Due to the fact that most of the other trees in the area had already shed their leaves, I didn't find any scene along that trail that I thought would make a pleasing panorama. However, the grasses continued to be impressive, and as sunset approached, I setup in a tall stand of grass whose seed heads were catching the light beautifully, operating the pano rig while crouching beneath the tripod, in the hope that I could stay out of the shot, without moving around the camera and trampling the near-field grasses that were to be the focus of the pano. That worked-out alright, but the wind never did cooperate. With the last rays of sunlight rapidly disappearing up the stalks of grass, I shot the pano out of desperation, knowing it couldn't work. But, below, a few frames of that failed pano provide good samples of what I was trying to capture.

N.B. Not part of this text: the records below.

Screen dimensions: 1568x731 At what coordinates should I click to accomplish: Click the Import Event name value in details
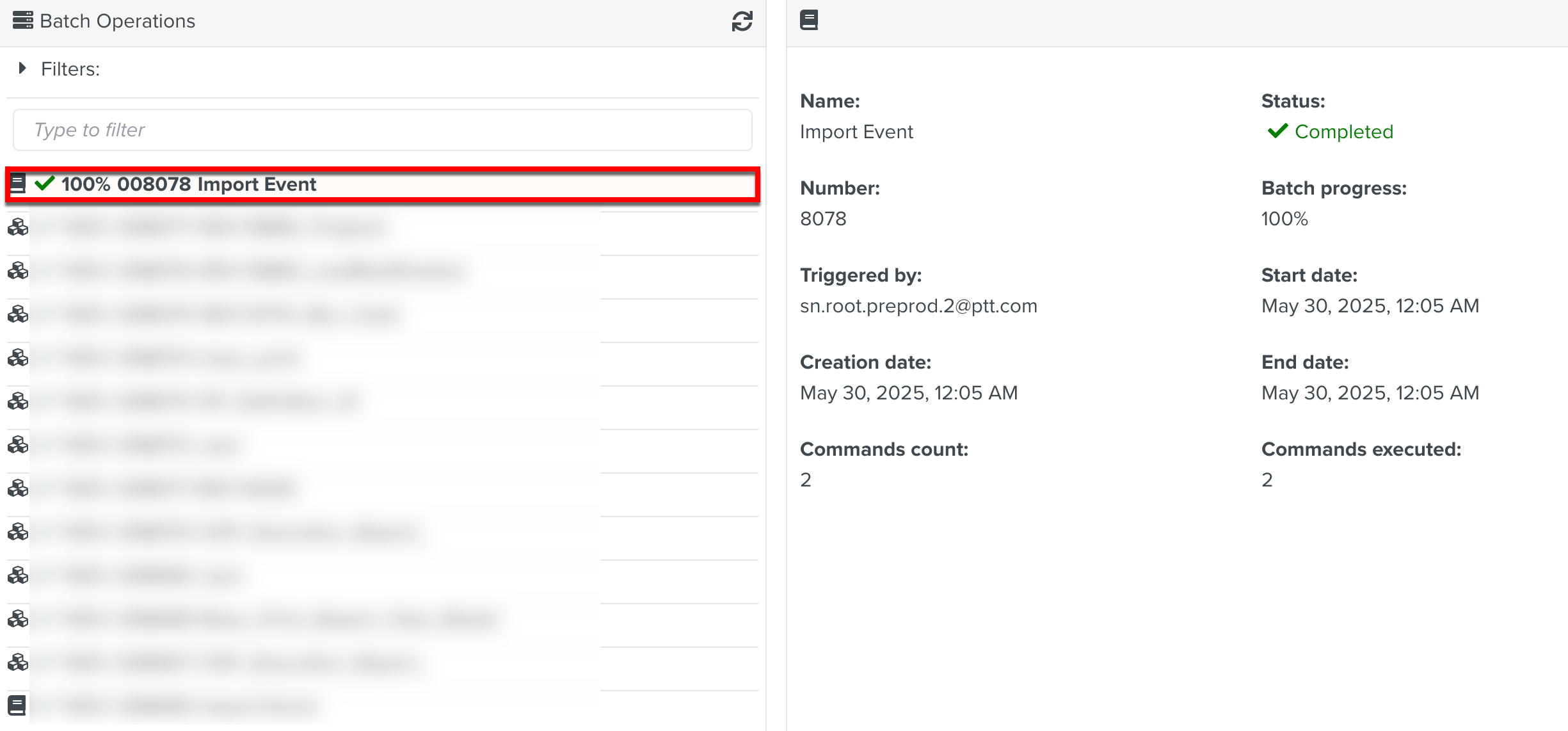(x=856, y=132)
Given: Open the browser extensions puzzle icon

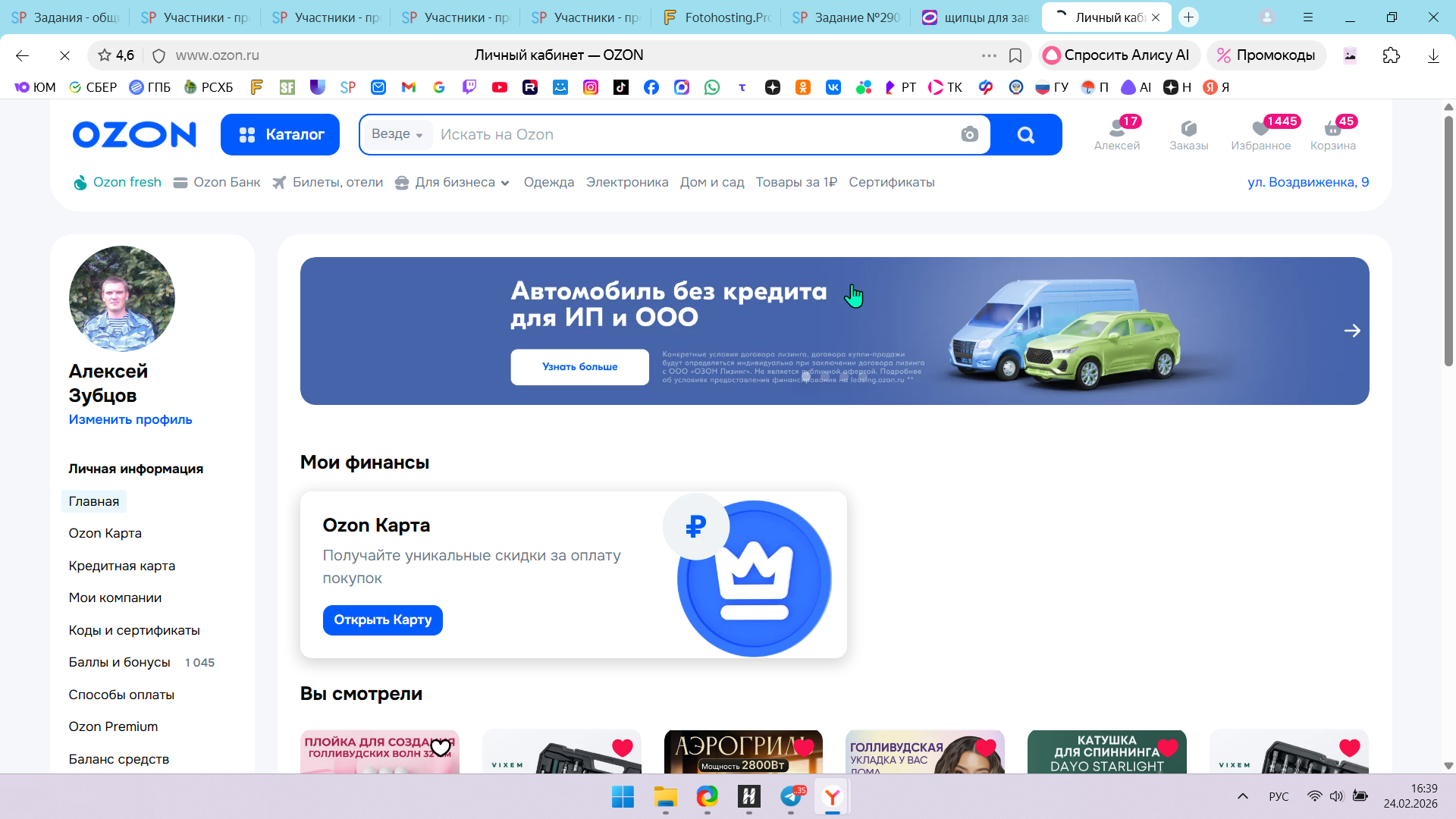Looking at the screenshot, I should point(1392,55).
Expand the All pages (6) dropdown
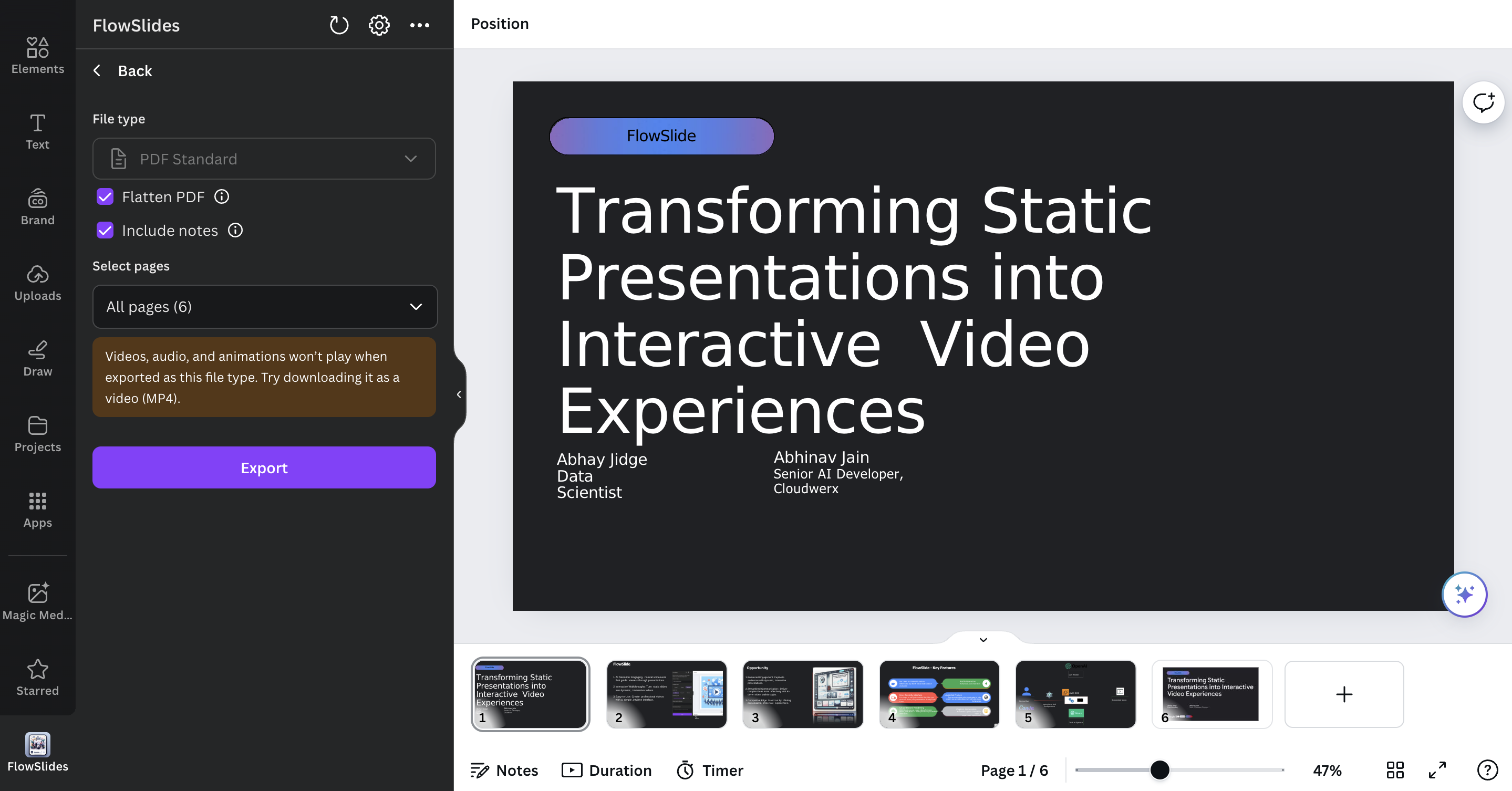1512x791 pixels. (x=265, y=306)
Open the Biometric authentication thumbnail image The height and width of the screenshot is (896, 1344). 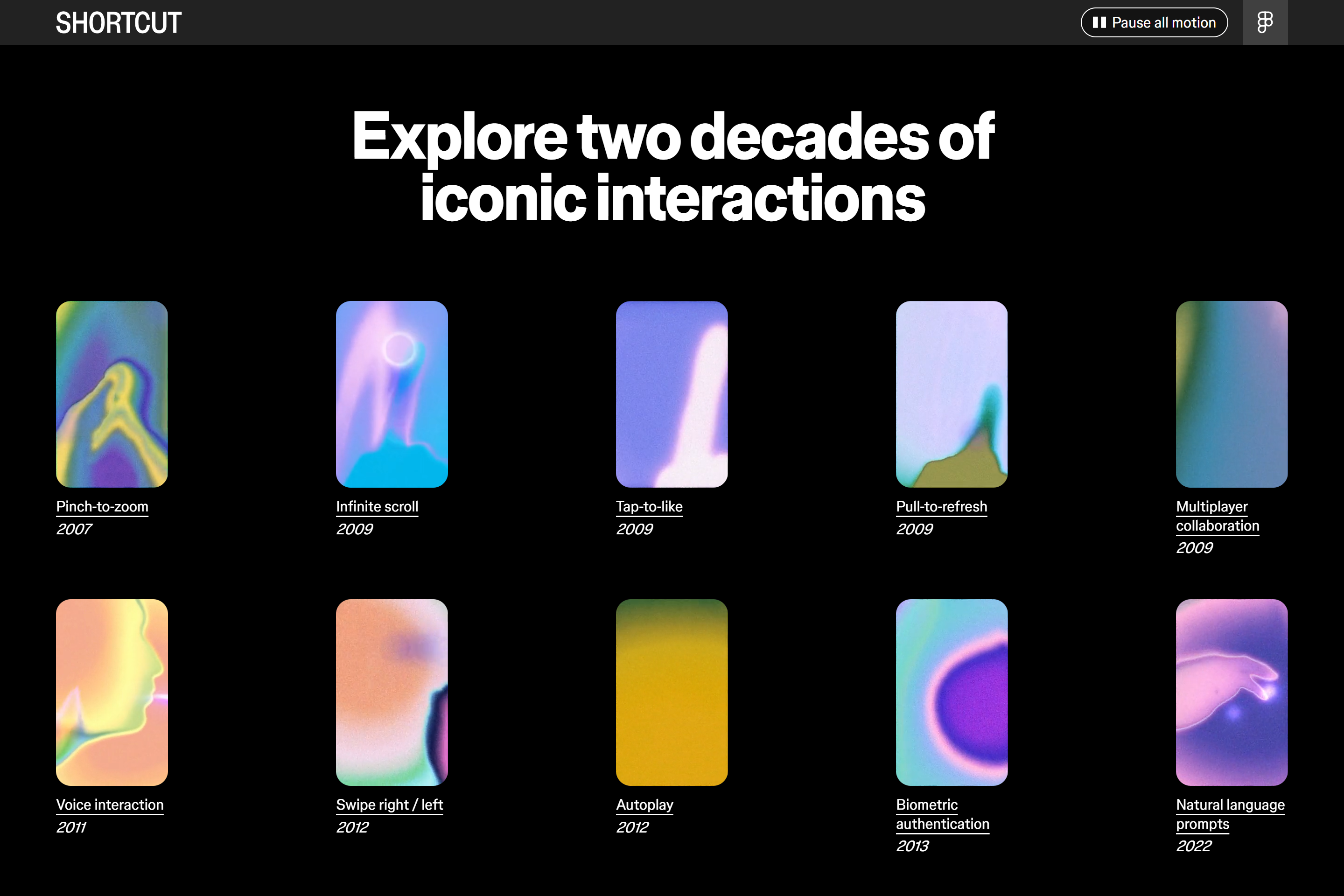(x=952, y=692)
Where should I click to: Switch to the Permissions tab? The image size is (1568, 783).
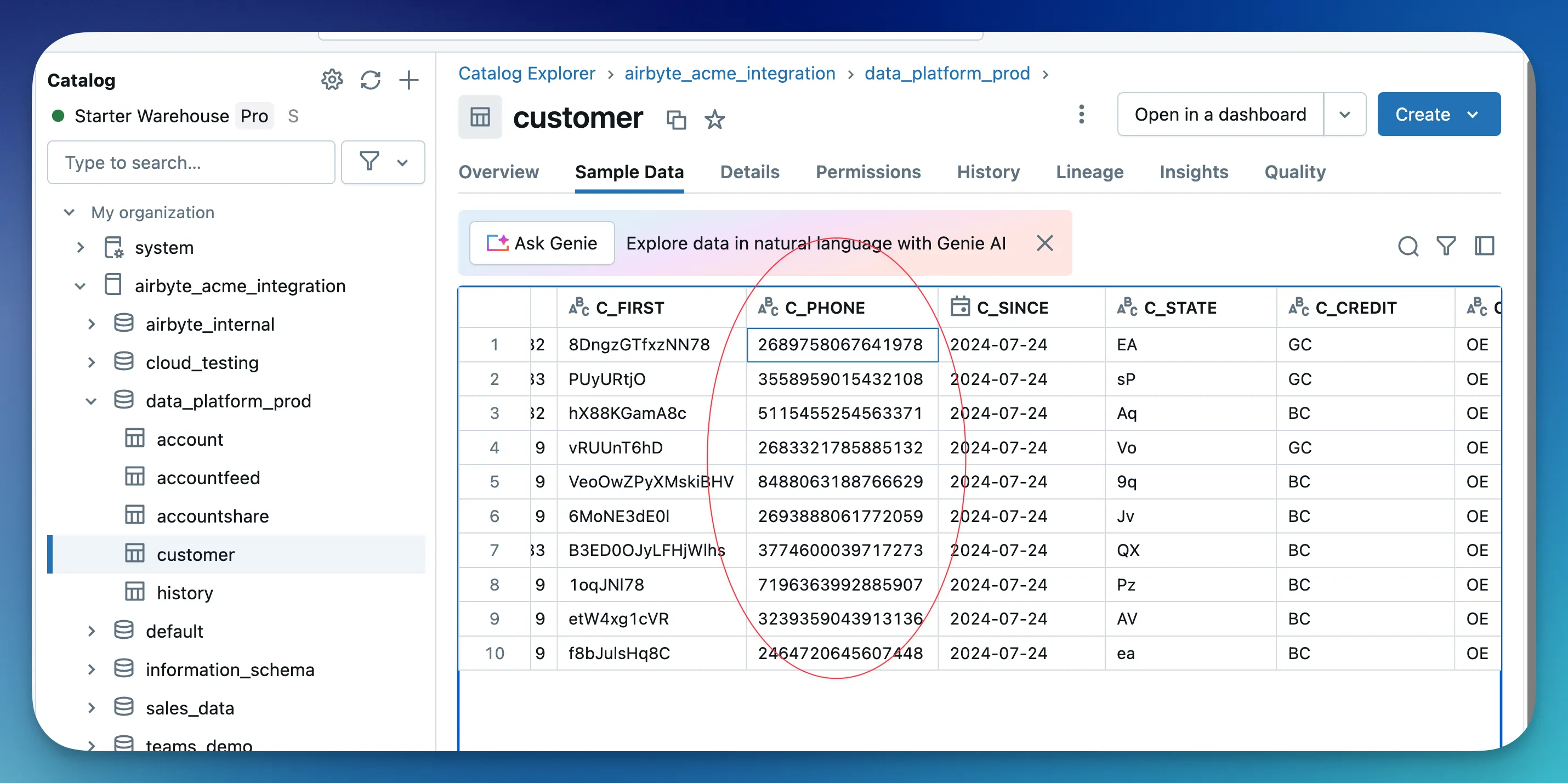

By the way, the one place where wind didn't interfere with my panoramic efforts, was my first target of the day: the chiroptorium, the artificial bat cave constructed by the Bambergers to try to bring a substantial bat population to the ranch. Like many others, I've photographed it from outside, but all that really shows is the big, artificial cave mouth. I haven't seen any photos of the interior since it was under construction (it was a work of art before its surface was covered with concrete and the whole structure buried). So, I've thought for a while that a spherical panorama ought to be shot inside in order to clearly show people the end-result of that construction. However, the chiroptorium's success, in the form of the 120,000 Mexican free-tail bats that occupied it this year, kept me from entering to shoot a panorama before now, because we didn't want to risk disturbing the bats. With the arrival of winter, however, the free-tails have returned to Mexico, so the chiroptorium's only residents are many hundreds of cave myotis tucked-away in the warmth of a pair of internal bat boxes, and untold legions of flesh-eating dermestid beetles occupying the foot or more of accumulated bat guano that covers the cave floors wall-to-wall. The consensus was that I could enter without disturbing the myotis, provided that I wasn't disturbed by the flesh-eating beetles. A pair of rubber boots proved to be adequate for keeping the beetles at bay, and the shoot went smoothly, to the continuous accompaniment of the chattering myotis. The result should be a good high dynamic-range spherical panorama as soon as I have time to assemble it. Stay tuned.
Tuesday, December 4, 2007
The last of the panoramas shot on 27-Nov-2007 at the Bamberger Ranch. It could do with a bit more tinkering, mostly with the white balance, but it's pretty fair as it stands, IMHO. Happily, it suggests that my difficulties with Annie Leibovitz and the wind were not the undoing of that day's shooting. More importantly, I hope that it manages, in some small way, to share the beauty of that place and time with those who can appreciate it, but could not be there. Apologies for the tiny image, but Blogger automatically imposes these size limits on images. Once I'm finished working with the image, I'll place a high-resolution version of it on my panoramas page.
Sunday, December 2, 2007
My friend, Margaret Bamberger has started a blog about the Bamberger Ranch Preserve, the Bamberger Ranch Journal. Ranchers, conservationists, sustainable-use advocates, nature lovers, and even people in general, may all find items of interest there. Please welcome Margaret to the world of blogging, and, if you have any questions relating to the preserve and its work, I expect that leaving a comment for her would be likely to provoke an informative response.